The February 2019 ISO C++ meeting was held in Kailua-Kona, Hawaii. As usual, Red Hat sent three of us to the meeting: I attended in the SG1 (parallelism and concurrency) group, Jonathan Wakely in Library, and Jason Merrill in the Core Working Group (see Jason's report here). In this report, I'll cover a few highlights of the meeting, focusing on the papers that were discussed.
The first part of the week in SG1 was spent primarily on papers related to the Executors proposal (p0443). First up was "Integrating executors with the parallel algorithms" (p1019). SG1 also saw this paper at the Fall WG21 meeting in San Diego (see my Fall 2018 trip report).

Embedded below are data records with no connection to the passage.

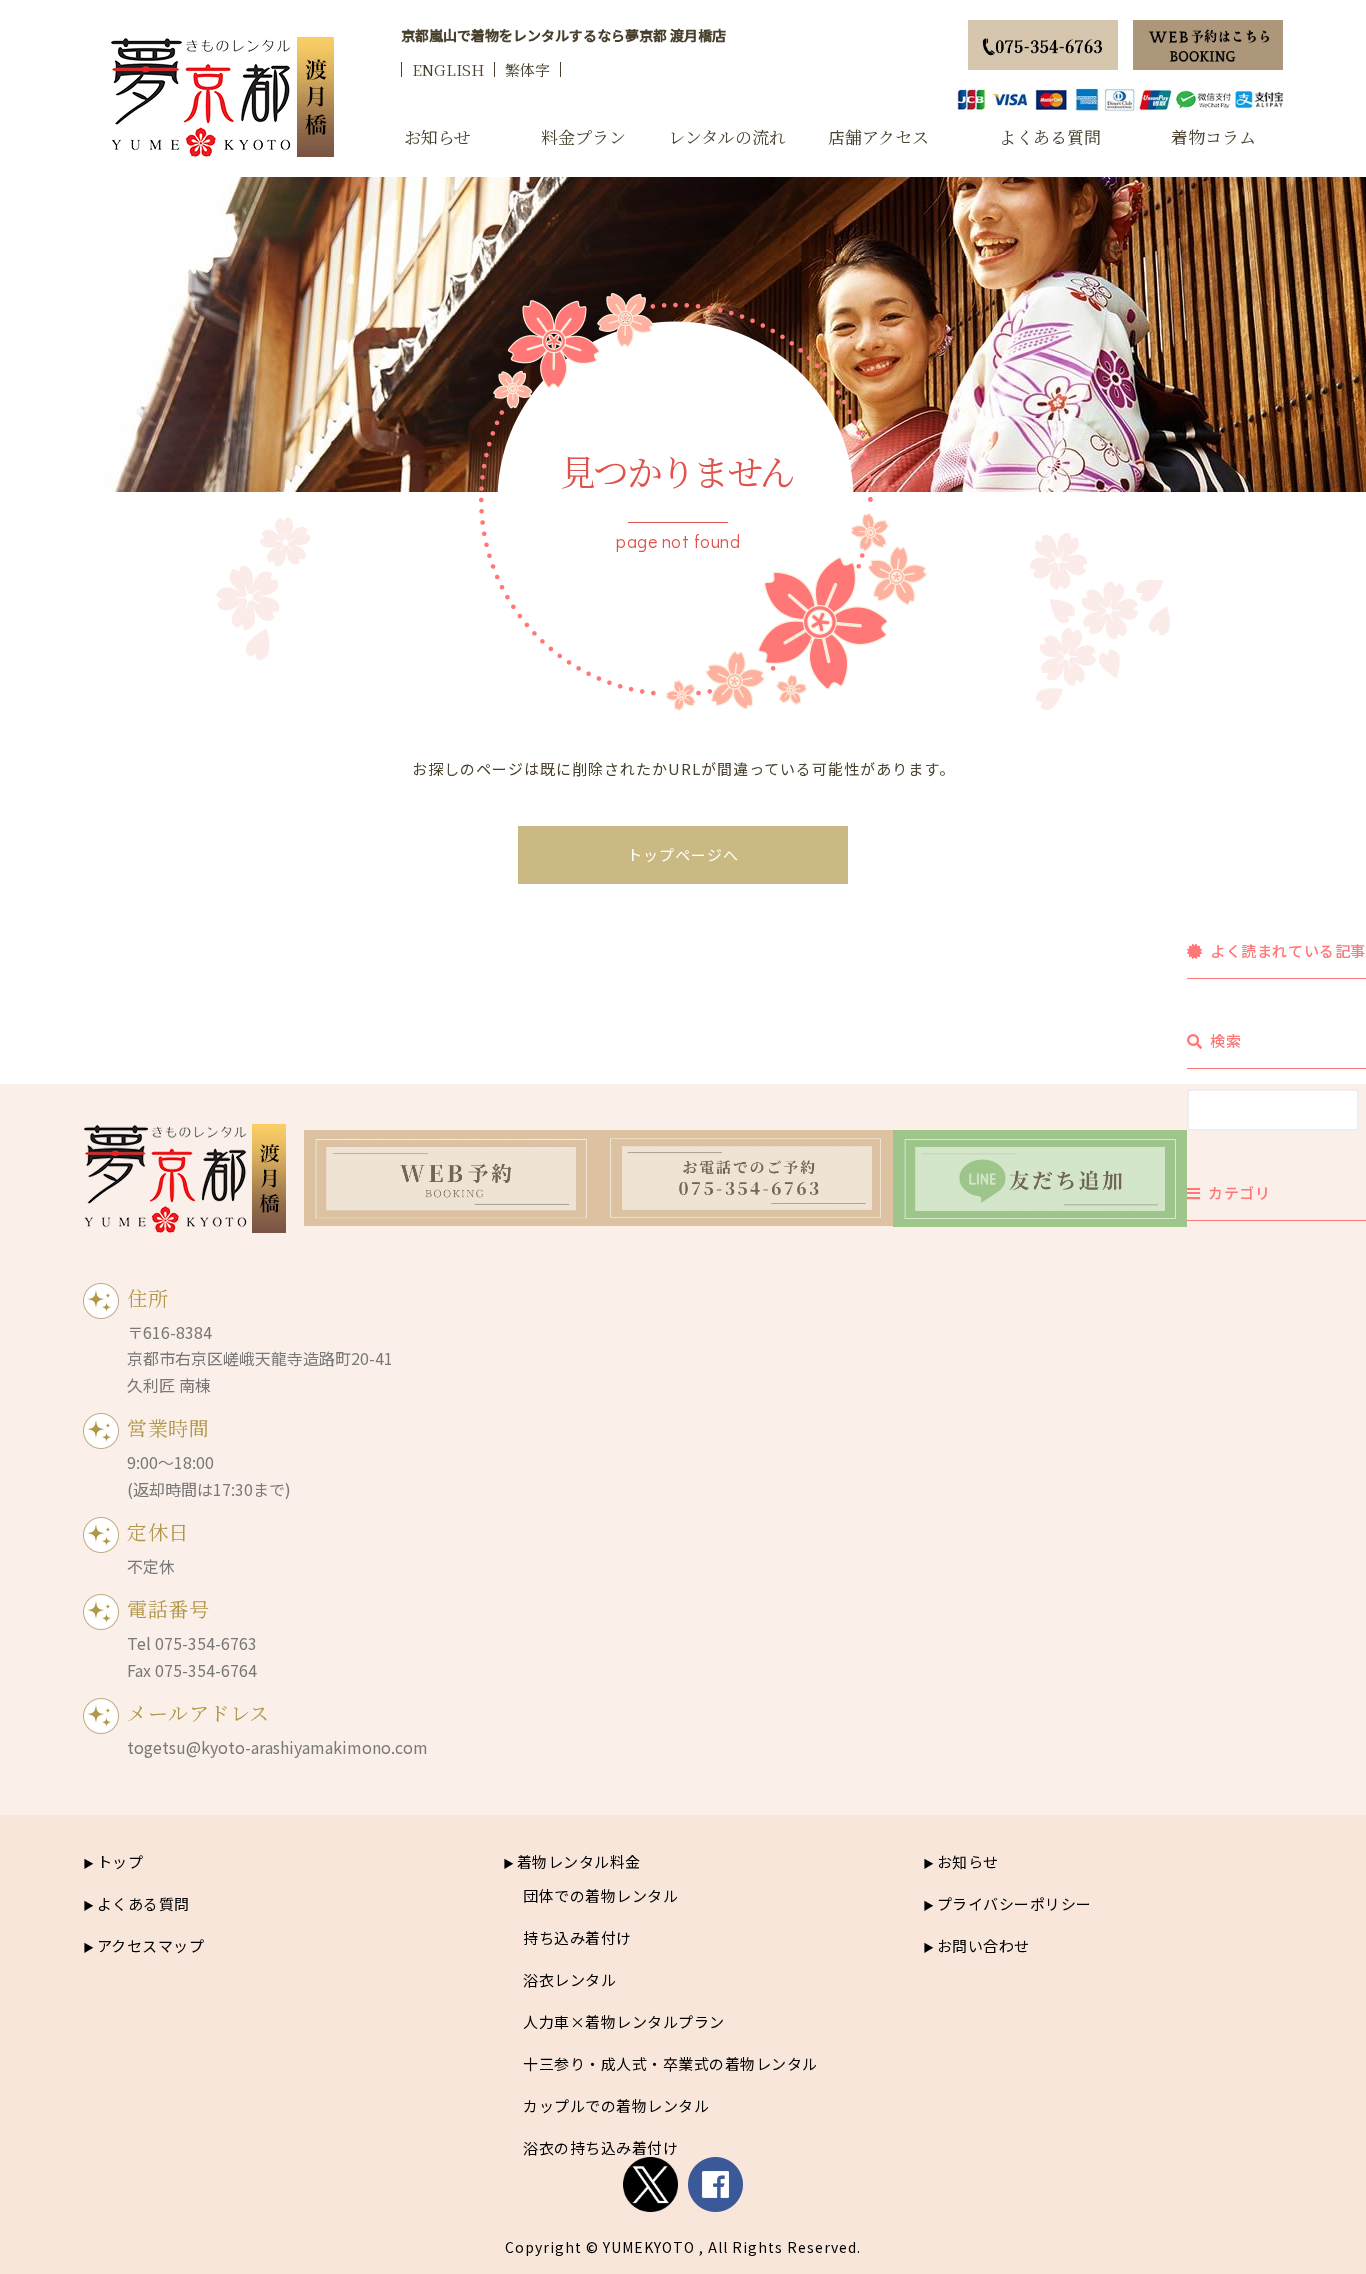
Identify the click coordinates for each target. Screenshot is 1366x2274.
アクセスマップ (150, 1945)
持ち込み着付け (577, 1937)
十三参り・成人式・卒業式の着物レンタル (670, 2063)
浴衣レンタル (569, 1979)
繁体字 (527, 69)
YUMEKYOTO (649, 2247)
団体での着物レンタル (600, 1895)
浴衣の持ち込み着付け (600, 2147)
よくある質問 (1050, 136)
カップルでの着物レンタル (616, 2105)
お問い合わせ (983, 1945)
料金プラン (583, 136)
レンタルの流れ (727, 136)
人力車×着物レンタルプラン (624, 2021)
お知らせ (437, 136)
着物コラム (1213, 136)
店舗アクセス (878, 136)
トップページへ (683, 854)
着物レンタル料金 (579, 1861)
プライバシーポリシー (1014, 1903)
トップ (120, 1861)
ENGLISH (448, 69)
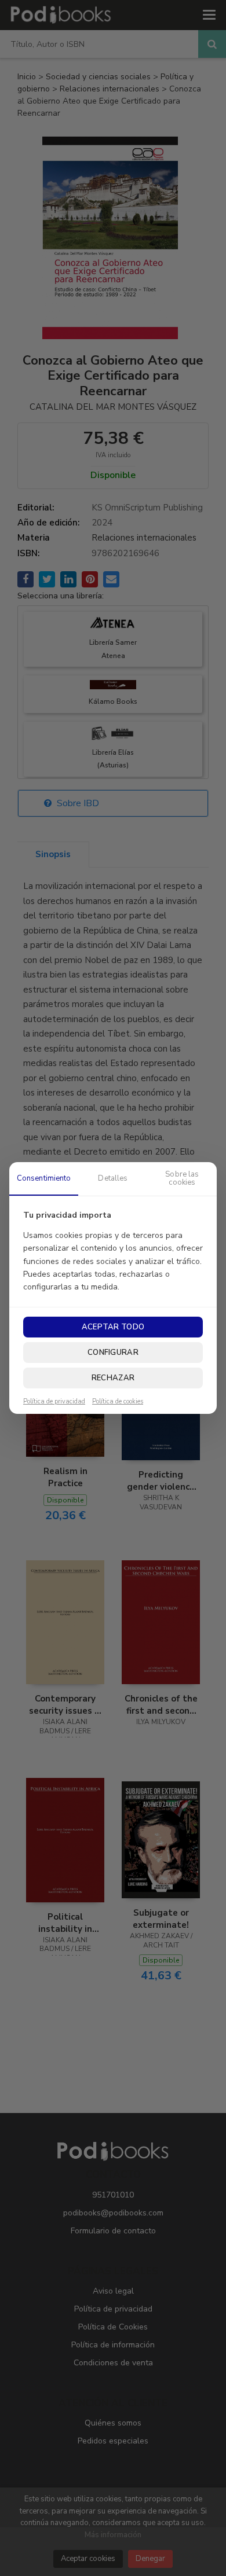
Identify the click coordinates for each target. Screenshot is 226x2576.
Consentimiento (44, 1178)
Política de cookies (117, 1402)
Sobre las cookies (182, 1178)
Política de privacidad (54, 1402)
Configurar (113, 1352)
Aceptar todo (113, 1327)
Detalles (112, 1178)
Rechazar (113, 1378)
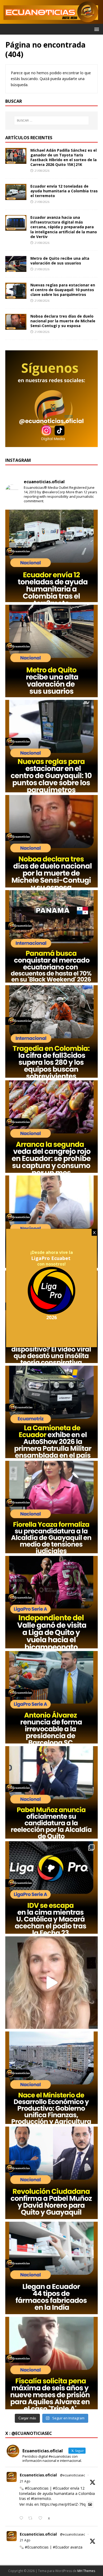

Much of the discussion around this paper in Kona centered on whether supplying an executor to an algorithm required that the algorithm must execute on the supplied executor. Currently, execution policies are just hints to the algorithm, and the algorithm is free to ignore the hint (e.g., some algorithms have no profitable parallelization, or parallelization may not be profitable for small input ranges, so an algorithm may ignore the user's request for parallelization).
We also spent some time trying to get a clearer definition of what counts as a Thread of Execution (ToE) in the context of p1019 (e.g., does a ToE imply TLS? What about fibers, SIMD lanes, etc.?) and the standard parallel algorithms, as well as how exceptions might be handled. Currently, exceptions in parallel algorithms terminate the calling program. The consensus was that we'd like to aim for executors supplied to algorithms to require that the algorithm strictly execute on the supplied executor. The author was asked to work on a subsequent revision of the paper with this guidance in mind. No conclusions were reached on the topic of exception propagation or what specifically constitutes a ToE in this context.
Next, there was a brief discussion on an experience report I wrote for the Fall meeting (p1192). I had no new information on this paper for Kona but expect to bring either an update or a new paper based on work I will be doing to replace the default execution backend of the libstdc++ implementation of parallel algorithms from Intel's Thread Building Blocks to a backend based on OpenMP.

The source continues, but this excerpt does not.